A bill introduced in the House this week would require developers of the most powerful artificial intelligence systems to report dangerous behavior to the federal government within seven days, but the most consequential question the legislation leaves unanswered is the one the whole disclosure regime hinges on: who decides which AI models are dangerous enough to trigger the requirement in the first place?
The answer, as written, is not Congress. Under the AI Incident Reporting Act, introduced on June 25 by Rep. Nathaniel Moran (R-Texas), that definitional power sits with the Department of Commerce, which would designate which models meet "capability thresholds posing significant national-security or public-safety risk" through future rulemaking. Until that designation lands, the bill's reporting obligations have no clear target. That is not a drafting oversight. It is the architecture. Moran is pitching the bill as a faster, narrower alternative to the broader Great American AI Act discussion draft two House members released earlier this month, which also includes Commerce reporting provisions. By deferring the threshold question, Moran trades legislative speed for an undefined regulatory perimeter.
What the bill actually requires
The text of the bill instructs designated frontier AI developers, a category Commerce will define, to report to the department within seven days of discovering any of several categories of dangerous behavior: attempts to evade human oversight or resist shutdown; unauthorized access to or theft of model weights, the numerical parameters that determine how an AI system processes information and produces outputs; cyberattack capabilities targeting critical infrastructure; evidence of autonomous self-improvement; and threats tied to chemical, biological, nuclear, or radiological weapons. For the most serious incidents, Commerce would have 48 hours to notify congressional leadership and the chairs of relevant committees. The clock is short, the disclosure chain is tight, and the institutional stakes, a transparent federal reporting pipeline for the most powerful AI systems, are the explicit point. As reported by Arise News, Moran framed the bill as a way to "catch it early and sound the alarm."

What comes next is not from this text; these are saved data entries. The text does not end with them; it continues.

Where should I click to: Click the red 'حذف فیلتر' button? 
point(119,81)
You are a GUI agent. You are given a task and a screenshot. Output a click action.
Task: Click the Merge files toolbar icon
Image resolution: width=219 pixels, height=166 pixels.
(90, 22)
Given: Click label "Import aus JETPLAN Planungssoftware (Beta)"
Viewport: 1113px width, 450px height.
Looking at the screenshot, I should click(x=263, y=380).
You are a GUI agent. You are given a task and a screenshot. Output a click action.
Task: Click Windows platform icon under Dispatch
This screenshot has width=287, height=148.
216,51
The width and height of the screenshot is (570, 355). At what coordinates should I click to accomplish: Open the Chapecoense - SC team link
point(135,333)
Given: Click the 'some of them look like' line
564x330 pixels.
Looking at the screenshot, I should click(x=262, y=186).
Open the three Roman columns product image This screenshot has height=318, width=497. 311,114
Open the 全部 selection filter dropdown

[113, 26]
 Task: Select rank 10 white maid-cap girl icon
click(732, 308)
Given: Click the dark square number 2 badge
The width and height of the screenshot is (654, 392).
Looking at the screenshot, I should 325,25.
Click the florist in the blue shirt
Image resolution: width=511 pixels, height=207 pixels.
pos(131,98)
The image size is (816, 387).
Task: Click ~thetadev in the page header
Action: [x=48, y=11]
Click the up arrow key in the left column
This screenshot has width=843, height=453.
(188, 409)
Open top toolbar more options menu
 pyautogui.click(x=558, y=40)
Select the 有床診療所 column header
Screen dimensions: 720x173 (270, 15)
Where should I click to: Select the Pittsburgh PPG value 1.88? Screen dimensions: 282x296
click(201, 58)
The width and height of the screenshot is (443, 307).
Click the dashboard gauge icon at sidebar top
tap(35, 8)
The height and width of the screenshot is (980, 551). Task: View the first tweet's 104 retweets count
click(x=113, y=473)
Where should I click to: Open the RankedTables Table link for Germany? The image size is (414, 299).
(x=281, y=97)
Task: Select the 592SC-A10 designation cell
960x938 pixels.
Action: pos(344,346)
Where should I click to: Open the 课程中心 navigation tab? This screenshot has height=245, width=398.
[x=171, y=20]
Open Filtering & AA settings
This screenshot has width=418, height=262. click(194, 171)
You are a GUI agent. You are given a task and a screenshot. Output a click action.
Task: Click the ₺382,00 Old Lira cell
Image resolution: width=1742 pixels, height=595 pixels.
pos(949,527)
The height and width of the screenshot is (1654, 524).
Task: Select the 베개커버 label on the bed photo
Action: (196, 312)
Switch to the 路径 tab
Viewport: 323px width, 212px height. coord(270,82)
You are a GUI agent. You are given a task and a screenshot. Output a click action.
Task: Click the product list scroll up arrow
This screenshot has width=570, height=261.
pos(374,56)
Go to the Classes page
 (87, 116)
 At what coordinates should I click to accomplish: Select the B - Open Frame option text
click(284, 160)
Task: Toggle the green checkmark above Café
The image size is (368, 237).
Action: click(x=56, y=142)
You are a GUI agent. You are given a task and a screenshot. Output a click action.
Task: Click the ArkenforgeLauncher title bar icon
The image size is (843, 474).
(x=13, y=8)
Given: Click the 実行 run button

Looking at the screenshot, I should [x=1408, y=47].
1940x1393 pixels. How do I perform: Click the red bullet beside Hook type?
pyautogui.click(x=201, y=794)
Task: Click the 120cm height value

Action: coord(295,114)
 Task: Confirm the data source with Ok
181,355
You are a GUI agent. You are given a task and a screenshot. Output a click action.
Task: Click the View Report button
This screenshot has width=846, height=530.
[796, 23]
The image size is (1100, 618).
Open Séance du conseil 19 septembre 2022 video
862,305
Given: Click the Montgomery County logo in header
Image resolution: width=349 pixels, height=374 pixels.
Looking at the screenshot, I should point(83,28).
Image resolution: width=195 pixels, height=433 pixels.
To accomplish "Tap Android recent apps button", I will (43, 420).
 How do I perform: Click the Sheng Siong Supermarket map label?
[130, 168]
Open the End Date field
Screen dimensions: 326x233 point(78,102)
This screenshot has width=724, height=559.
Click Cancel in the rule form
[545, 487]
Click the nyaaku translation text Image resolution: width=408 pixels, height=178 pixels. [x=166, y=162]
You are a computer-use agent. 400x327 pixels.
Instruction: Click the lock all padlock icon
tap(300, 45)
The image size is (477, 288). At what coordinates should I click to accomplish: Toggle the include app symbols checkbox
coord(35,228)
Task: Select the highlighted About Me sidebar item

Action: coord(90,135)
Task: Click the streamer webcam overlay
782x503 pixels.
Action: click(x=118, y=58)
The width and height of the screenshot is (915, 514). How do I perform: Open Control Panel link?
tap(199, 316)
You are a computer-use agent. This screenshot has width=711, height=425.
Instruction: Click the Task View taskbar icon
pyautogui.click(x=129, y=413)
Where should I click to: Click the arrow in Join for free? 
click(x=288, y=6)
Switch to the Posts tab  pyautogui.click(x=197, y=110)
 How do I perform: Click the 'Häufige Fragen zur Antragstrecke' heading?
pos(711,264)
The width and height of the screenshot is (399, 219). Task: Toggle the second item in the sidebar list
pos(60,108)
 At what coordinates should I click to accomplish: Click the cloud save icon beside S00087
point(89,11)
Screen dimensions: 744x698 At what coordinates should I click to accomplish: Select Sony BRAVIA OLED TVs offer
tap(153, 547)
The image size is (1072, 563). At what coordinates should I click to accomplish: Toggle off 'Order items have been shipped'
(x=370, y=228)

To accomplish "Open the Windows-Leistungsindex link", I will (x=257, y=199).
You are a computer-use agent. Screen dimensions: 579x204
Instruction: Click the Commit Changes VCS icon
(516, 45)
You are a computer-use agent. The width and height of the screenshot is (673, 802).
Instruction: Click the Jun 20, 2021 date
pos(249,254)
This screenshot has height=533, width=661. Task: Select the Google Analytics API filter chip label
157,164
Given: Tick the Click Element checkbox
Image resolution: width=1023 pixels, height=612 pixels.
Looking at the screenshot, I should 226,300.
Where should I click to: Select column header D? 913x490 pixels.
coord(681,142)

The June 12 demonstration case
What the bill is reaching for, in effect, is the institutionalization of an ad hoc government response. On June 12, Commerce's Bureau of Industry and Security imposed export controls on AI company Anthropic's latest frontier models, Mythos 5 and Fable 5, forcing a global suspension of access. As CSIS analysis noted, the action exposed the limits of an oversight system that can move quickly against a single company's models but lacks any standing obligation for that company to disclose the dangerous capabilities that triggered the action in the first place. The bill tries to build the upstream pipeline the BIS action assumed existed. Whether it succeeds depends on whether Commerce eventually writes a frontier-AI definition broad enough to capture the systems that already triggered government action in June.
The unresolved debates
Two policy fights will determine whether the bill becomes anything more than a House introduction. The first is federal preemption: whether a federal reporting regime should override the growing patchwork of state AI laws, a question Moran's office has not yet answered on the record. The second is the familiar innovation-versus-guardrails tension. Mark Beall, president of the AI Policy Network, backs the bill on the record as a response to public demand for accountability. Brendan Steinhauser, CEO of the Alliance for Secure AI, echoed that support in the primary release. Critics warn that stricter disclosure rules could slow U.S. AI development at exactly the moment competition with China is intensifying, a concern local coverage of the bill's East Texas rollout reflects.
What to watch
The bill has no Senate companion and has not yet been referred to committee. The forward motion is rulemaking: whether Commerce eventually writes a frontier-AI definition narrow enough to attract bipartisan movement, or broad enough to actually bind the systems the June 12 action reached, will determine whether this House introduction turns into something with teeth. If the Great American AI Act discussion draft advances first, Moran's narrower bill may end up folded into it. If it does not, the question of which AI systems the federal government considers worth watching will stay where it is today, in the hands of regulators acting one model at a time.